The weakness in the US dollar extends into early trading on Wednesday, causing it to slide to the lowest levels in almost three weeks against other leading currencies, with investors hesitant to enter new positions before the release of the jobs data on Friday. At the time of writing, the US dollar index DXY is trading around 92.59.
Earlier this month, the dollar index had surged to the highest levels seen in almost 10 months over rising optimism that the Fed could offer a timeline on when it would start tapering asset purchases. However, at the Jackson Hole symposium, Chairman Powell played down the hawkish expectations, insisting that it will be some time before he can consider hiking interest rates as the labor market had more ground to cover. Although Powell did state that the tapering process would begin this year, his failure to offer a timeline weakened the investor confidence in the greenback, causing it to slide lower.
Since then, the US dollar has been exhibiting more signs of bearishness as markets look to the upcoming non-farm payrolls report for the month of August in hopes for clues on when the Fed could begin winding down asset purchases. A strong NFP report could bolster optimism and drive some strength back into the reserve currency, although a weaker than forecast reading or numbers worse than July’s report can exert downward pressure on the currency.

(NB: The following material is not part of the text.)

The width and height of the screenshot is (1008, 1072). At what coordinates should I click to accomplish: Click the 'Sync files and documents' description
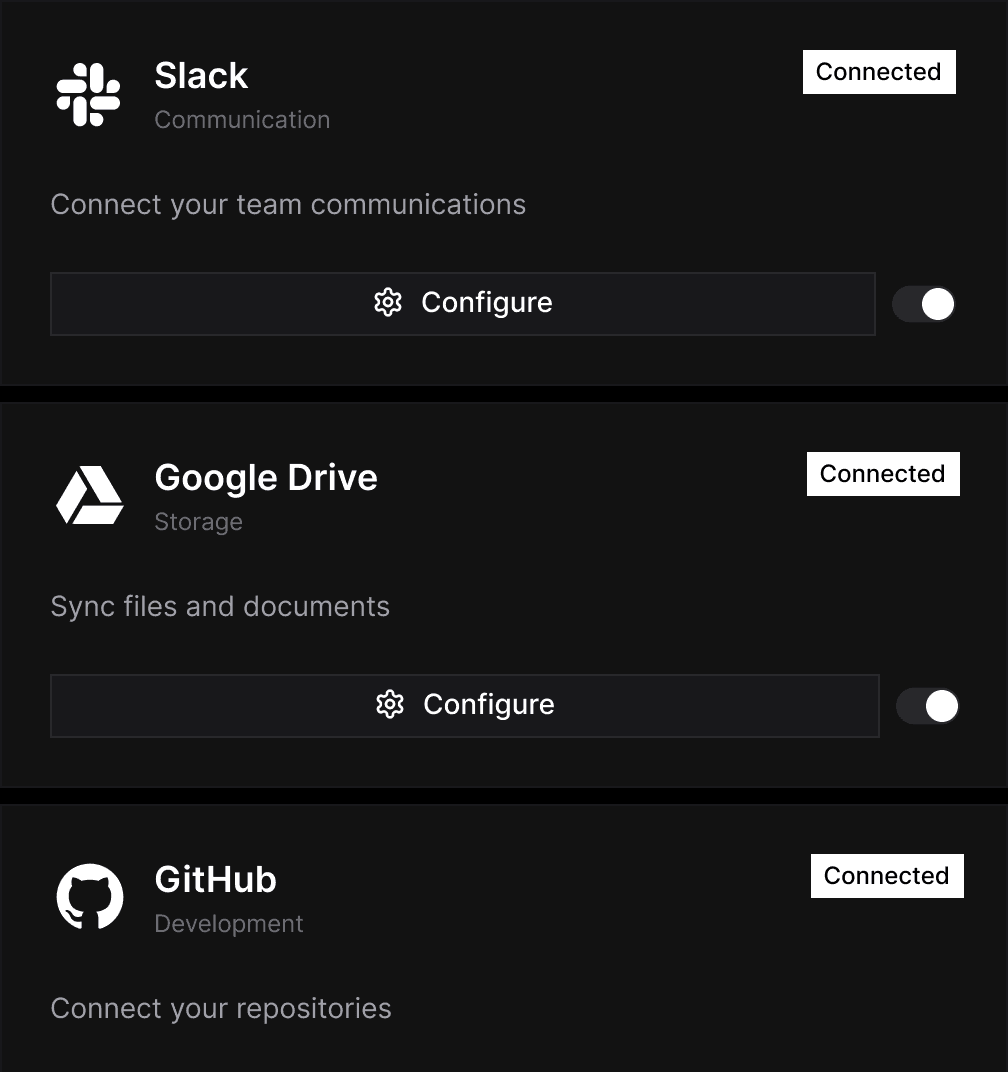(x=220, y=607)
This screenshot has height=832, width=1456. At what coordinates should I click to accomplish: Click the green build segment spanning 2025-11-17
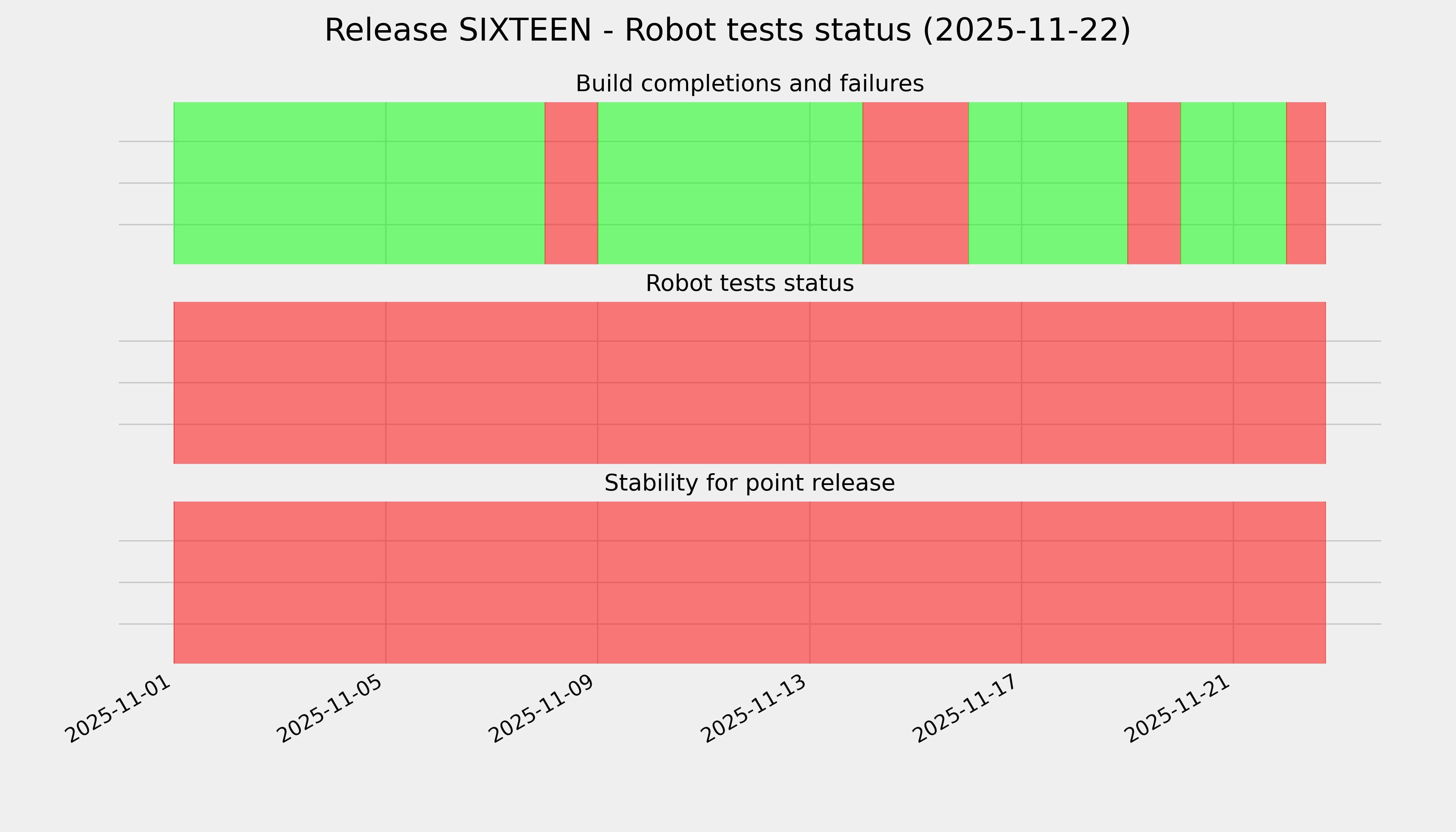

Investors also turned away from the greenback after US consumer confidence fell to the lowest levels seen since six months amid the spread of the delta variant of COVID-19 across the nation. This raised fears that the latest spike in infections was beginning to hurt the US economy, which could further support the Fed’s extension of its dovish stance.
The upcoming non-farm payrolls report is expected to reveal an addition of 750k jobs to the US economy through the month of August while the unemployment rate could drop from 5.4% in July to 5.2%. The month of July had seen an addition of 943k jobs instead.